▸ TASKS TO PERFORM
- a) Reproduce the passage of the political science study-mistakes text word for word, starting with "Follow a structured" and going on through "or comparative cases.".
- b) Write the next part of the political science study-mistakes text, picking up after its final sentence.

A student writes a policy memo recommending universal basic income as a solution to poverty but includes no data on costs, pilot program results, labor market effects, or political feasibility — just the argument that it 'makes sense.'

How to fix it

Follow a structured policy memo format: define the problem with data, present options with evidence for and against each, analyze costs and feasibility, and recommend with caveats. Every claim should be supported by evidence from research, pilot programs, or comparative cases.

#13MinorConceptual

Ignoring the role of institutions

Students focus on individual politicians and events while underestimating how institutional rules, norms, and structures shape political outcomes. Institutional analysis is central to political science but feels less exciting than personality-driven narratives.

A student explains a policy outcome entirely by the preferences of the president, without considering how the committee system in Congress, the filibuster in the Senate, and the structure of federal agencies constrained or enabled the outcome.

How to fix it

For every political outcome, identify the institutional context: what rules governed the process? What veto points existed? How did institutional incentives shape actor behavior? Practice analyzing the same event from an institutional perspective versus a personality-driven one.

#14MinorTime Management

Procrastinating on research papers until the last week

Political science papers require finding scholarly sources, developing an argument, and revising multiple drafts. Students who start late produce descriptive summaries rather than analytical arguments because they lack time for the iterative writing process.

▸ DATA SEGMENT

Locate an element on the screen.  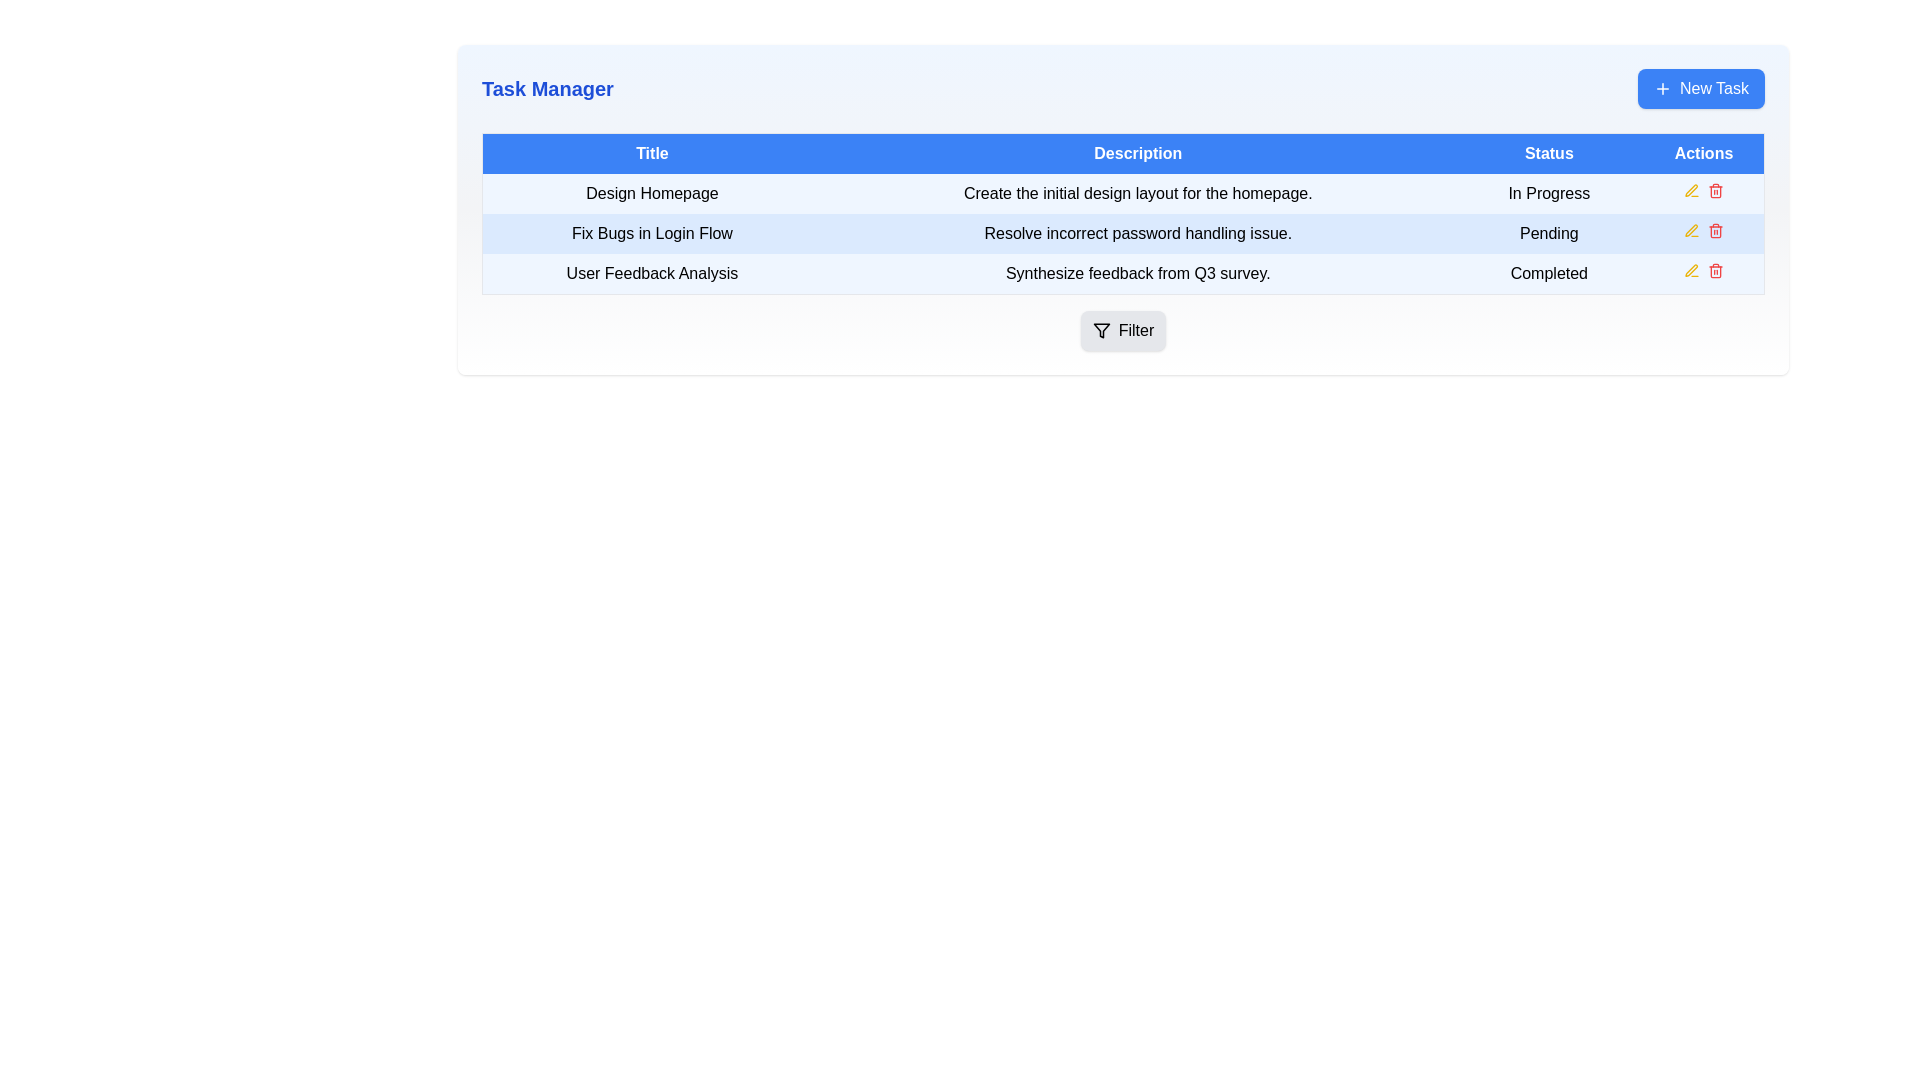
the edit icon in the Actions column of the task table for the task 'Fix Bugs in Login Flow' is located at coordinates (1690, 190).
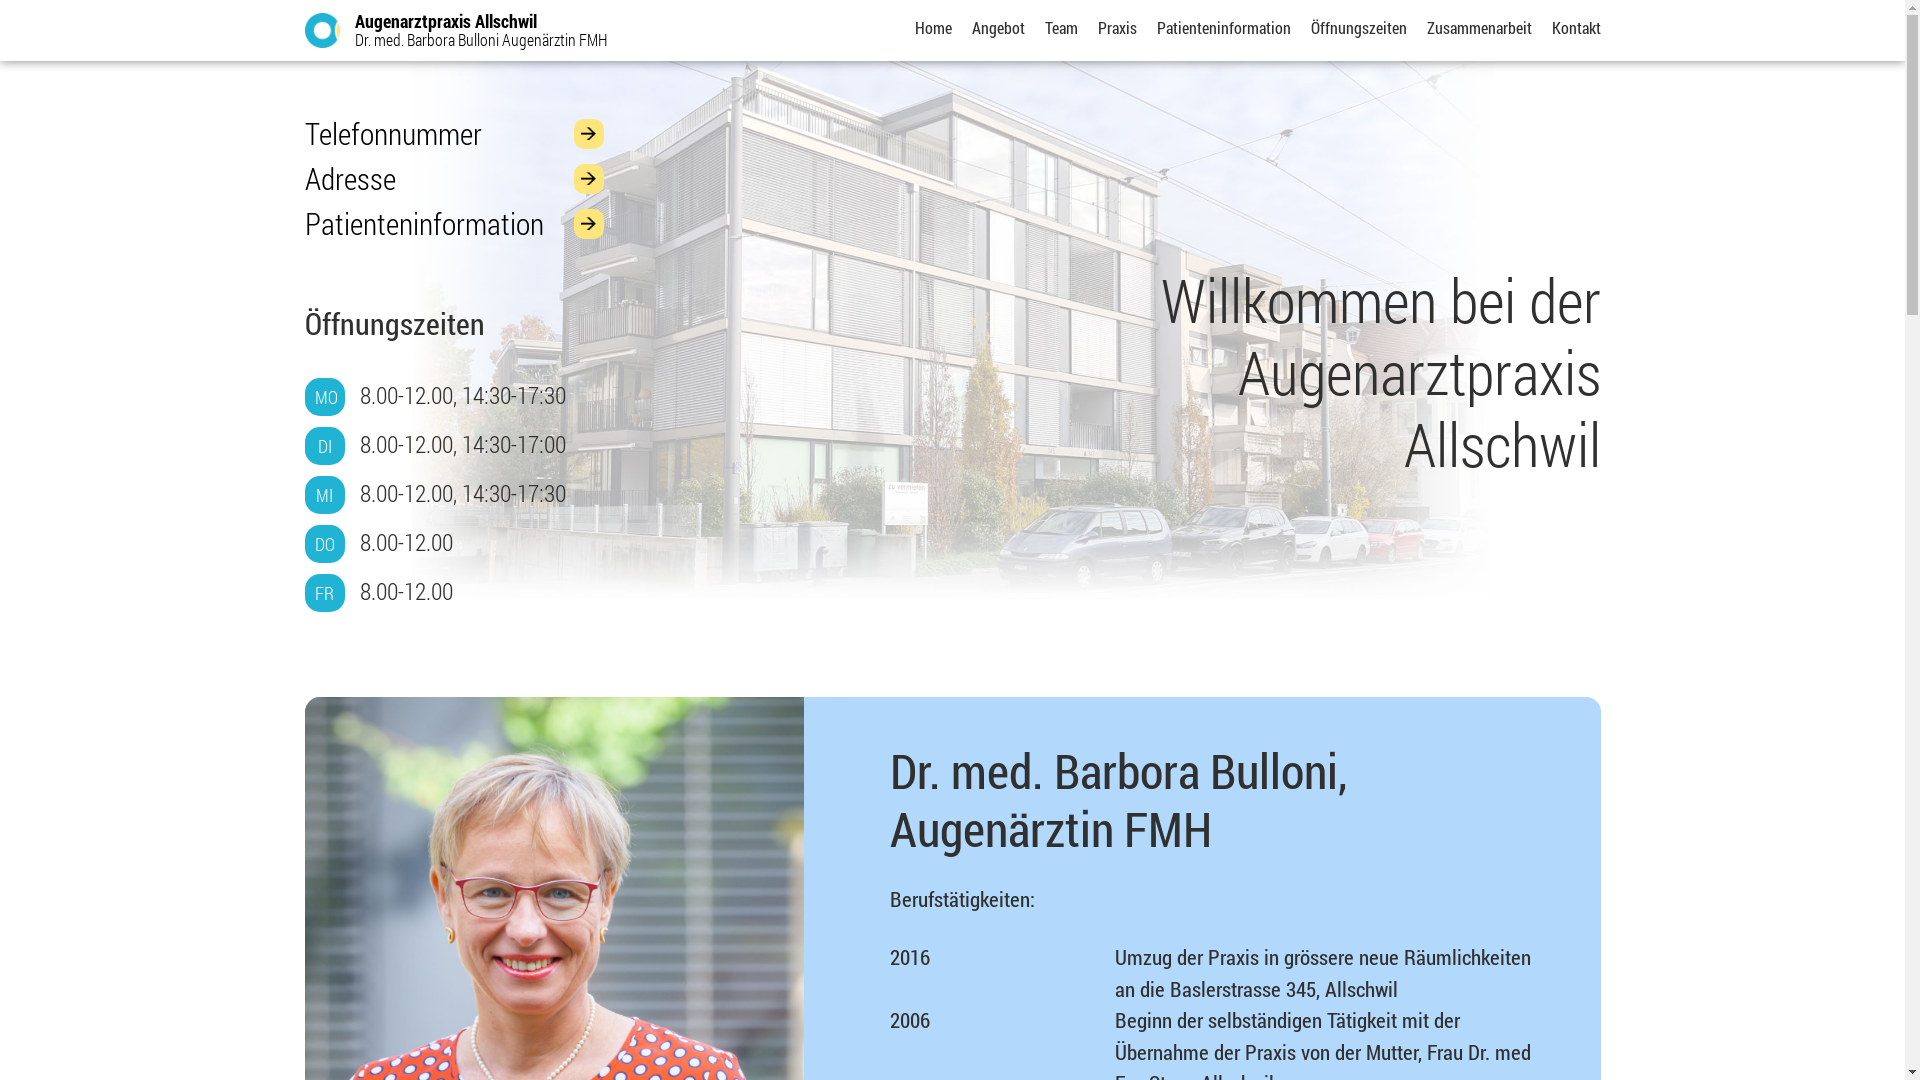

▸ ANSWER SET
- a)
Follow a structured policy memo format: define the problem with data, present options with evidence for and against each, analyze costs and feasibility, and recommend with caveats. Every claim should be supported by evidence from research, pilot programs, or comparative cases.

- b)
A student starts a 15-page comparative politics paper five days before the deadline, finds three sources, and produces a descriptive overview of two countries rather than an analytical comparison testing a specific theoretical claim.

How to fix it

Break research papers into weekly milestones: topic selection and initial sources (week 1), thesis development and outline (week 2), first draft (week 3), revision and final draft (week 4). The analytical quality that distinguishes an A paper from a C paper requires revision time that procrastination eliminates.

#15MinorStudy Habit

Not reading primary sources

Students rely on textbook summaries of foundational texts (Federalist Papers, Tocqueville, Putnam) rather than reading the originals. Summaries lose the nuance and argumentation that make these works important.

A student quotes Federalist No. 10 from a textbook summary about factions but has never read the actual text and cannot engage with Madison's specific argument about the advantages of a large republic in controlling faction.

How to fix it

Read the key primary sources assigned in your courses. For American politics, read at least Federalist 10 and 51 in full. For political theory, read the assigned excerpts of Hobbes, Locke, and Rawls rather than just summaries. The reasoning matters more than the conclusion.

Quick Self-Check

  1. Can you distinguish between an empirical claim and a normative claim in your own writing?
  2. Can you explain how first-past-the-post electoral rules mechanically produce a two-party system?
  3. Can you articulate the strongest version of a political argument you personally disagree with?
  4. Can you read a regression table in a political science journal article and interpret the key findings?
  5. Can you identify the analytical argument (not just the topic) in your most recent paper?

Pro Tips

  • ✓Practice the 'steel man' exercise regularly: articulate the strongest possible version of arguments you disagree with. This is the core skill of analytical political science.
  • ✓Apply every theoretical framework you learn to a current event within 24 hours — this makes abstract concepts concrete and tests your understanding.
  • ✓Read across the political spectrum from analytical sources, not just partisan ones; understanding all perspectives is a professional requirement in political science.
  • ✓When writing papers, state your thesis as a testable claim in the first paragraph. If your thesis cannot be wrong, it is not an argument — it is a description.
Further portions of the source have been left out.